Once again, I want to point out the title of the book: "Principles, Techniques and Tools".
I think there are two kinds of compilers books available today: "Principles and Theory centered" ones and "Modern Compilers design and implementation" ones.
One might wonder what's the difference between the two.
The former kind is more suited for a course on theoretical aspects that lay the foundation of compiler construction. DFAs, NFAs and Regular expression along with relations and equivalence between the them; FSAs minimizations; grammars and Push-down FSAs in details, ambiguities and and how to cope with them; and so on.
This is what I mean for "theoretical aspects". And these topics are covered in great details in this book. Almost the same details they (the authors) placed on writing a more specific book as "Introduction to Automata Theory ...".
Same situation applies to principles on more application- oriented topics. Take the example of LR parsing. You can face the topic from a more theoretical side, dealing with details on bottom up parsing (still, it implies an in-depth knowledge of grammars theory), handles and (viable) prefixes, SLR or canonical LR or LALR parsers and techniques for the relative tables construction by hands (and for this, add a detailed and solid knowledge of Push-down FSAs along with grammars). By hands, at least, if principles are what matter in your course.
If you expect to find these topics (with this depth) in a book of the other kind, you might get mislead. As I did when I still had not clear this distinction, before I took the course.
The latter kind of books is more suited for a more pragmatic course. One where real, "modern" compilers are at hands, and probably written as homeworks. In this case, time being always limited in a university course, one (the instructor) will likely have to give up with those theoretical aspects (or just mention them) and focus on coding techniques and modern compiler studying. But ... perhaps, for these purposes books like Grune's "Modern Compiler Design", or Pittman's "Art of Compiler Design, The: Theory and Practice" or, at some degrees, Muchnick's "Advanced Compiler Design and Implementation" will be more suited.
Back to the LR parsing example, more pragmatic compilers design courses will (for time constraints) just have a glance on principles and spend a considerable time learning YACC. To do both things you would have to take a course on YACC alone (it requires time to exploit all of its advanced features, you can be sure of this).

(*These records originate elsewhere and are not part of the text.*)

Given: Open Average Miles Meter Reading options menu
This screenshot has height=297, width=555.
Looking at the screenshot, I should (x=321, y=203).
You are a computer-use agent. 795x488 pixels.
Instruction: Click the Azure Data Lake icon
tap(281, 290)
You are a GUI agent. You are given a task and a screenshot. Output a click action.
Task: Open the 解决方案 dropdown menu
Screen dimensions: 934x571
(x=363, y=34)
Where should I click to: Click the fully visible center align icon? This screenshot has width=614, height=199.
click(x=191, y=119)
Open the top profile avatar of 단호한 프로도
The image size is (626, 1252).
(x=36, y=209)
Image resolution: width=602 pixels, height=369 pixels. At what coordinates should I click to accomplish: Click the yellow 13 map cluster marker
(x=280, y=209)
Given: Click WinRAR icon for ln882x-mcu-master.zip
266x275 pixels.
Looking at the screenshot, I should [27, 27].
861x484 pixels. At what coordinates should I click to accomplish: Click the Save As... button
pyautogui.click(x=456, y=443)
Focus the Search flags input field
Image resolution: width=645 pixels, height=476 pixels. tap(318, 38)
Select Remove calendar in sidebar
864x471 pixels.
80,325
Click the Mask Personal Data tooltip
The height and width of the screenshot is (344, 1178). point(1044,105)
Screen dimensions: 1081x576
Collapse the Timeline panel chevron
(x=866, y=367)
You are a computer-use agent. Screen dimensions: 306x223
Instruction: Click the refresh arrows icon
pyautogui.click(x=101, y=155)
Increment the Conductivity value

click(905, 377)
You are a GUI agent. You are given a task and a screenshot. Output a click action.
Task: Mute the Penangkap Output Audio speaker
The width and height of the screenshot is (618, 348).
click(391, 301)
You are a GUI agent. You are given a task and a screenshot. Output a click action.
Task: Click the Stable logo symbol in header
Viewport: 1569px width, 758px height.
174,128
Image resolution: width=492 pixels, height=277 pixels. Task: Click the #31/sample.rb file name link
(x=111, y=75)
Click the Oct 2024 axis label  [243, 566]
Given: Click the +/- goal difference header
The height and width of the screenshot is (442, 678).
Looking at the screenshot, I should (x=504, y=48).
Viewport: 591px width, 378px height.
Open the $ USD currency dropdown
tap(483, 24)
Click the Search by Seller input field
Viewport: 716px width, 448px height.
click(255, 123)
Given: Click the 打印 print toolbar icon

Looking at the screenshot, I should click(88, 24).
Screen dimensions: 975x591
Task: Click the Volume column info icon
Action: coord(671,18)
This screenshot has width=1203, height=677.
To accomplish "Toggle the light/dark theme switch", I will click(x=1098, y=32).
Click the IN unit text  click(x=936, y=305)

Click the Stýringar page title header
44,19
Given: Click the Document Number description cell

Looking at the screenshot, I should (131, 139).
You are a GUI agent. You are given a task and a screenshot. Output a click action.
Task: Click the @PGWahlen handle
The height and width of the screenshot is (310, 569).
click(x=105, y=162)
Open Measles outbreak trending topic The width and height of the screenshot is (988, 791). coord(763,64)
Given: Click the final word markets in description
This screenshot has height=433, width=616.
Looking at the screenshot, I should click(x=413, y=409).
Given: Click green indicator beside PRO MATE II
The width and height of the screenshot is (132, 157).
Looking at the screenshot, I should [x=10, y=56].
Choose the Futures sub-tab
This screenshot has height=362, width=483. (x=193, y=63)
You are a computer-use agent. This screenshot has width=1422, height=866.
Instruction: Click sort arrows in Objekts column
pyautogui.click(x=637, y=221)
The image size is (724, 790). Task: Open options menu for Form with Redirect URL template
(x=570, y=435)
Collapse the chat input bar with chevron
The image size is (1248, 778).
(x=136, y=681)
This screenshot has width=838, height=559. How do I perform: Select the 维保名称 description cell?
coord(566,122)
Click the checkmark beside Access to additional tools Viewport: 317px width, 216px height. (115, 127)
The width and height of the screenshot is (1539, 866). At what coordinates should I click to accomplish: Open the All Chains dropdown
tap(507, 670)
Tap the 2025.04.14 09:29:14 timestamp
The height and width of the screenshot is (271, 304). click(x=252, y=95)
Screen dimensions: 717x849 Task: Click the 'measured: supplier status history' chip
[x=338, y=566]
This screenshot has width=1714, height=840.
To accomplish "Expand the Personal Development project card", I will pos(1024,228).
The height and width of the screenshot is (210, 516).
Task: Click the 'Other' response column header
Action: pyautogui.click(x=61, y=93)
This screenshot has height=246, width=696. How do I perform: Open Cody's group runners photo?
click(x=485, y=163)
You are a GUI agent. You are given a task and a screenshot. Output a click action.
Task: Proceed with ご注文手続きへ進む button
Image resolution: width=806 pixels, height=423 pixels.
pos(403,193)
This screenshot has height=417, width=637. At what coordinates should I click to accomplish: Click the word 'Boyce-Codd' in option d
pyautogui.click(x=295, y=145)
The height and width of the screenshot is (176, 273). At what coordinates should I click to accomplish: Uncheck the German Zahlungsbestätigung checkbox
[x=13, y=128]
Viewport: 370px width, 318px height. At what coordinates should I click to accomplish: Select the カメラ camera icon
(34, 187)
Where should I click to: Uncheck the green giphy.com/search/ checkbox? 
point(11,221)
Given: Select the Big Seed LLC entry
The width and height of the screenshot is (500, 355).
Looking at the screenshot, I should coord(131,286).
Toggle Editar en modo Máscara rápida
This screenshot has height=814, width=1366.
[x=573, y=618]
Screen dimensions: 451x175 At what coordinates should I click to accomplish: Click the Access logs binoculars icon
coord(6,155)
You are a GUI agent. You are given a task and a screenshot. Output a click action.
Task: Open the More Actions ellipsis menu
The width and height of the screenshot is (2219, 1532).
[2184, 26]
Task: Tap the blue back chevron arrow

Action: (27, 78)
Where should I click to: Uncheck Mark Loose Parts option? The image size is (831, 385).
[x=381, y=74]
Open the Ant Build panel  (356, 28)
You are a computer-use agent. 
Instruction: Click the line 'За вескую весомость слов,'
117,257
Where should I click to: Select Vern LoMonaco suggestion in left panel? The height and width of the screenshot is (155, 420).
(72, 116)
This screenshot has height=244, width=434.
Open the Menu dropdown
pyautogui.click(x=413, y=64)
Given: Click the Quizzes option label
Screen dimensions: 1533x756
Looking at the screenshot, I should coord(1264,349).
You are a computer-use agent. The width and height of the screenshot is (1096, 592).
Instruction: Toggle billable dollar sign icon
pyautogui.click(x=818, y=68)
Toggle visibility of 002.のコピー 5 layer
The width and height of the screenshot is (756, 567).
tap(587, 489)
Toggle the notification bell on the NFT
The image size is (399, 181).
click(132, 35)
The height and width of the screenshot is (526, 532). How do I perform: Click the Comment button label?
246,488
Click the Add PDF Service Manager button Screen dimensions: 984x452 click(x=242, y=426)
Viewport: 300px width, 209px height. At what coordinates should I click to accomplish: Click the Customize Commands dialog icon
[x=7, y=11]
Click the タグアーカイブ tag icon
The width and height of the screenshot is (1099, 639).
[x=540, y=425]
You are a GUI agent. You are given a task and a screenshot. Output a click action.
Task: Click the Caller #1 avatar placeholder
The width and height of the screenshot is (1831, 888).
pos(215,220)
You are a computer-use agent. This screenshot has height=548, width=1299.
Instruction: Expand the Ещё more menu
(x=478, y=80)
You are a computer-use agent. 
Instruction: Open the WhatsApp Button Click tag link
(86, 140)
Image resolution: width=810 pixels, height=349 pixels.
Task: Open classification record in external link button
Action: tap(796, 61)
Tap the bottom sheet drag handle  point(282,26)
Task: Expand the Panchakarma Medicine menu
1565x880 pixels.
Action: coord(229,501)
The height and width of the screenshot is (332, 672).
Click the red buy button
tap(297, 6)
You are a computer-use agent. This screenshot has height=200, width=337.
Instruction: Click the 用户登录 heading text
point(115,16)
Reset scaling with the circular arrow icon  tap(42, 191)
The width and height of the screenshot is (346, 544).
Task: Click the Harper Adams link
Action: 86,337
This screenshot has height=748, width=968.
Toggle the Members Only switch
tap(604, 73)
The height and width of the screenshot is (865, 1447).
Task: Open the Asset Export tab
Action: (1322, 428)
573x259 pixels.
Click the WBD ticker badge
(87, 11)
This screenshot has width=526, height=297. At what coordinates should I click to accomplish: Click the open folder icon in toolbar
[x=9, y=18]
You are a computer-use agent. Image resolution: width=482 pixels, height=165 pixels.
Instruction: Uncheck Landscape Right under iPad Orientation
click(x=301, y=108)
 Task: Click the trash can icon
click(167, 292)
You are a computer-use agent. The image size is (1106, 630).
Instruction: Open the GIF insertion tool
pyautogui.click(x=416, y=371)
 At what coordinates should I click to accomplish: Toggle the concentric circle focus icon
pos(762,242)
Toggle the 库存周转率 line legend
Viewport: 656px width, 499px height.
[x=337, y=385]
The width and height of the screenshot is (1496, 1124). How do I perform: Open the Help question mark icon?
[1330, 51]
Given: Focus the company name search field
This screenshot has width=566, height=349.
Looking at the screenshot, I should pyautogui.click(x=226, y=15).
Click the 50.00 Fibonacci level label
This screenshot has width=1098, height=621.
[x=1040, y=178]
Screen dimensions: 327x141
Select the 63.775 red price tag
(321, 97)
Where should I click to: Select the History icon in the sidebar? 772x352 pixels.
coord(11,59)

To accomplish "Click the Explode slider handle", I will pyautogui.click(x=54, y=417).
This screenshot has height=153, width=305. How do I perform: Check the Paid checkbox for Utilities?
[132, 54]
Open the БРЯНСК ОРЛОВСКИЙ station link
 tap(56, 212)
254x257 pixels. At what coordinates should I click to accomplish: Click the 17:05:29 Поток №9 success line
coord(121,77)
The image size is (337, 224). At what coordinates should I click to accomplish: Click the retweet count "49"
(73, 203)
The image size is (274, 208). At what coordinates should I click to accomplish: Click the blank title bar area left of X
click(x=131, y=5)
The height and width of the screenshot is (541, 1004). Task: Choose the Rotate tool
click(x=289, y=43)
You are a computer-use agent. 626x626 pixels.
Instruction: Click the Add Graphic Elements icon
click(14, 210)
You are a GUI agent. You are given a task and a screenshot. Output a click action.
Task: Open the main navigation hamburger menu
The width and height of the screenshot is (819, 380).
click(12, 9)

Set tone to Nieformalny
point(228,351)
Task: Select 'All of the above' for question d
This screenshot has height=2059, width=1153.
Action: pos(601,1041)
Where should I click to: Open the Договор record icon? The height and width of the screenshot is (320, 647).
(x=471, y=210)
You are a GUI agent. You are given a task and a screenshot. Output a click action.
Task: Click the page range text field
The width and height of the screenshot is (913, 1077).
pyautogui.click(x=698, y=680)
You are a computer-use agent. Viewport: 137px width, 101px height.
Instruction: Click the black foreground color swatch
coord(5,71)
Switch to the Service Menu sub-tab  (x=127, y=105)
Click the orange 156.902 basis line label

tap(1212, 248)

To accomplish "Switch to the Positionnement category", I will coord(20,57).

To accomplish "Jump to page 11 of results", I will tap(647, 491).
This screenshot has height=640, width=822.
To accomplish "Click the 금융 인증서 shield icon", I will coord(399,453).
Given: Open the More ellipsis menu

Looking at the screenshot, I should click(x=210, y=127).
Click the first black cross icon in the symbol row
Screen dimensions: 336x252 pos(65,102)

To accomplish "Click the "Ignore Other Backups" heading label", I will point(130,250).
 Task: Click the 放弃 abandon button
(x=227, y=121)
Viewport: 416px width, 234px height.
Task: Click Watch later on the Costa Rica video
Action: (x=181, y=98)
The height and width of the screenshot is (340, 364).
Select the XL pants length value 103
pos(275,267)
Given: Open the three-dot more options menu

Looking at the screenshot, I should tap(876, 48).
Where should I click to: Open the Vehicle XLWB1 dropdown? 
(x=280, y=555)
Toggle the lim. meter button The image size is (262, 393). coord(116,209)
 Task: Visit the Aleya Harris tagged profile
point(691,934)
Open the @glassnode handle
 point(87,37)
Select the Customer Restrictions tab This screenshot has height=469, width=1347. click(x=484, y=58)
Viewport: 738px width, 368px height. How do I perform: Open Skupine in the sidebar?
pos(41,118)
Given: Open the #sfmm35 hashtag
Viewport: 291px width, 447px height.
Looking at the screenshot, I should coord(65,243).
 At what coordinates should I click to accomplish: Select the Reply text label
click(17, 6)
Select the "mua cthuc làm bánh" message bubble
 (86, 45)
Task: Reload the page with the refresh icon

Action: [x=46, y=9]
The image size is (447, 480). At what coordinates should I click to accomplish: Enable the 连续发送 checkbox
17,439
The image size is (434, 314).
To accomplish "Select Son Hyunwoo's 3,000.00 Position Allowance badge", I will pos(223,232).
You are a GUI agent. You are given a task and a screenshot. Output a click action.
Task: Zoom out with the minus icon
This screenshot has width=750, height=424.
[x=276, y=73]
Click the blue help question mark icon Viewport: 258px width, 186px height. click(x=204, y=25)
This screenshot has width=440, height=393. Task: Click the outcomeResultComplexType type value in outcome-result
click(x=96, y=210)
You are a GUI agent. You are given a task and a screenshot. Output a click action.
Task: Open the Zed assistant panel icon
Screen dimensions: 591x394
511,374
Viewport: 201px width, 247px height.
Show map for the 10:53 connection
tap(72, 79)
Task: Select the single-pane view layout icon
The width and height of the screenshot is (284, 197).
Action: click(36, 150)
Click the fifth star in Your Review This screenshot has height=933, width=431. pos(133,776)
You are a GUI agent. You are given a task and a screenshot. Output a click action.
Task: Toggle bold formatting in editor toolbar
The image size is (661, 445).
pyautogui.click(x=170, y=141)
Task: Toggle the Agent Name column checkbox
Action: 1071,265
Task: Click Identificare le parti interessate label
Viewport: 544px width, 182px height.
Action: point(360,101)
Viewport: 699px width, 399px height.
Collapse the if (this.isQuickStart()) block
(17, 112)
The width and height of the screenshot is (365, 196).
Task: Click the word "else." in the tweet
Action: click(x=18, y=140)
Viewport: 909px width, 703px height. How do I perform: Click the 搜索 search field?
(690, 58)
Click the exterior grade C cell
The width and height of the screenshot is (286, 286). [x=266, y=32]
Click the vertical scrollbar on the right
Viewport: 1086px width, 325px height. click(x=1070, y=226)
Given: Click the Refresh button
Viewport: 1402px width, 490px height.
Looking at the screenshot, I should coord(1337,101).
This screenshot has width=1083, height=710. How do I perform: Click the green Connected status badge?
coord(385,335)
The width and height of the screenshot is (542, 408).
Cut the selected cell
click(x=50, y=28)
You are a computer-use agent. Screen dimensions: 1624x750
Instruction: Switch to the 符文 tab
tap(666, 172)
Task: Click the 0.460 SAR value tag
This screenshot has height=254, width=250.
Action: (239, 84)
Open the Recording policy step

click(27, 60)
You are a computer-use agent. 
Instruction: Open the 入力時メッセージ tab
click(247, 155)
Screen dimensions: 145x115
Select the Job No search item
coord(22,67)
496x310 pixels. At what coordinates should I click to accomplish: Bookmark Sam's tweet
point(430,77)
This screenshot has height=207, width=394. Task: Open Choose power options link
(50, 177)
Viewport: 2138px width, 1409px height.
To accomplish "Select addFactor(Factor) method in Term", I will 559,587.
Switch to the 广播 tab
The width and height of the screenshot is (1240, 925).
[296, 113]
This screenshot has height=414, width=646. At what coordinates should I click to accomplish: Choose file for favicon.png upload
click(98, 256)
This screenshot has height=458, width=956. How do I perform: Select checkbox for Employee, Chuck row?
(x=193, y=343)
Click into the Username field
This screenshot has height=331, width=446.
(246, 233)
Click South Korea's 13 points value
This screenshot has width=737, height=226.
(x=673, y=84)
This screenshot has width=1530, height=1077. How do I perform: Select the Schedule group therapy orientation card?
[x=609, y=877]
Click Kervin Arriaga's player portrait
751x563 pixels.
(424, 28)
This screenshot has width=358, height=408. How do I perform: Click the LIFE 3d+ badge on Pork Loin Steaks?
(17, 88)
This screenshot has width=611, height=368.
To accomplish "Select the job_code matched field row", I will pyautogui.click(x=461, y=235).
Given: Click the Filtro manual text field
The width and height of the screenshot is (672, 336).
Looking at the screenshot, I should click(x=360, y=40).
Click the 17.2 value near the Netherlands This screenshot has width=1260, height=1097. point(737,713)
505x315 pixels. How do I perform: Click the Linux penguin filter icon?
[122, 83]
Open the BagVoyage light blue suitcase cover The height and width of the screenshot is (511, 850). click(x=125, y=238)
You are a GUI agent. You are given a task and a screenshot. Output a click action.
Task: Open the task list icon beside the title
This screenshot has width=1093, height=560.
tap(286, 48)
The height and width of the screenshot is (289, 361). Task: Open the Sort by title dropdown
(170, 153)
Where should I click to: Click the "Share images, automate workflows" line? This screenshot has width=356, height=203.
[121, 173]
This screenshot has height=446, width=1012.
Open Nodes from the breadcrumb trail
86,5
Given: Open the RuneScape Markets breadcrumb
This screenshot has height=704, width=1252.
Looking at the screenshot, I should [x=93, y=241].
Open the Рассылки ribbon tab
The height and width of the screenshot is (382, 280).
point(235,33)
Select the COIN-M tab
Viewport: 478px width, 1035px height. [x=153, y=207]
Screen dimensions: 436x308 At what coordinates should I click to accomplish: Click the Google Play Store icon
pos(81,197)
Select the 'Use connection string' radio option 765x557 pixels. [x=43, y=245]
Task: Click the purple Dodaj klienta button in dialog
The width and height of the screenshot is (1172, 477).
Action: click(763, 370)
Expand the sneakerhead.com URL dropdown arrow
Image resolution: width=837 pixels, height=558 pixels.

All this said, once again: which is the best book ? The one that best fits your needs. And in fact, my needs were those of my course, which was completely centered on theoretical aspects. And for this course, the Dragon book (as it is better known since its cover) proved to be perfect, definitely no matter it was published on 1986: FSAs and grammars and their theory is (for all practical purposes) still the same since even before then.